Emerytowany biskup diecezji Tyler w Teksasie napisał list, w którym wezwał katolików do wierności niezmiennej nauce Kościoła katolickiego.
– Czasy, w których dziś żyjemy, są rzeczywiście czasami bezprecedensowego zła. Patrzenie na Kościół, Mistyczne Ciało Chrystusa, tak silnie zinfiltrowane przez zło, sprawia, że czujemy, jakbyśmy tracili grunt pod nogami. To tylko kolejny powód, dla którego tak ważne jest pamiętać, że nie stoimy wcale na grząskim gruncie: stoimy na mocnym fundamencie w Jego Kościele – bo naszym fundamentem jest Jezus Chrystus – stwierdził biskup.
Wesprzyj nas już teraz!
– Nieważne, jakie zło przyjdzie na Kościół, nieważne, jak bardzo będzie się wydawać przytłaczające – Kościół katolicki nie upadnie. Jak naucza Katechizm Kościoła Katolickiego: „Kościół jest równocześnie drogą i celem zamysłu Bożego: zapowiedziany w figurach w stworzeniu, przygotowany w Starym Przymierzu, założony przez słowa i czyny Jezusa Chrystusa, urzeczywistniony za pośrednictwem Jego odkupieńczego Krzyża i Jego Zmartwychwstania” (Katechizm, 778). Dlatego Kościoła nie przemogą nawet bramy piekielne. Kościół jest jeden, święty, powszechny i apostolski – dodał.
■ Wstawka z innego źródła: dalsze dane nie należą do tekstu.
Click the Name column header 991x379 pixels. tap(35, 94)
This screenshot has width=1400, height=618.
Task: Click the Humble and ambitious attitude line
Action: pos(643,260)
Biskup przypomniał, że choć Apostołowie zostali wybrani przez samego Pana aby nauczać wiary, jeden z nich był zdrajcą. Między kłosami pszenicy zawsze znajdzie się chwast. Tak jest i było w całej historii Kościoła.
Powiedział też, że jako następca Apostołów i biskup Kościoła katolickiego ma obowiązek dbać o zbawienie wiernych, ale nie może też przymykać oczu na to, co robią inni biskupi, którzy często zdradzają dziś Chrystusa.
– Moi bracia i siostry, również wy, jako członkowie Jego Kościoła, jesteście uroczyście zobowiązani do tego, by przestrzegać depozytu wiary i nie dać się zwodzić przez «inne ewangelie», niezależnie od tego, kto je głosi, tak jak przestrzegał św. Paweł – podkreślił.
– Pamiętajmy przy tym, że mamy świętych i męczenników, którzy tworzą most, po którym możemy pewnie przejść, zachowując czystość. Ich życie jest dla nas wskazaniem, wiążąc nas z pewną i konkretną nadzieją w Jezusie Chrystusie. Razem ze świętymi możemy powiedzieć: Choćby świat został starty w proch, zwyciężymy, bo trwamy w Chrystusie – zaznaczył hierarcha.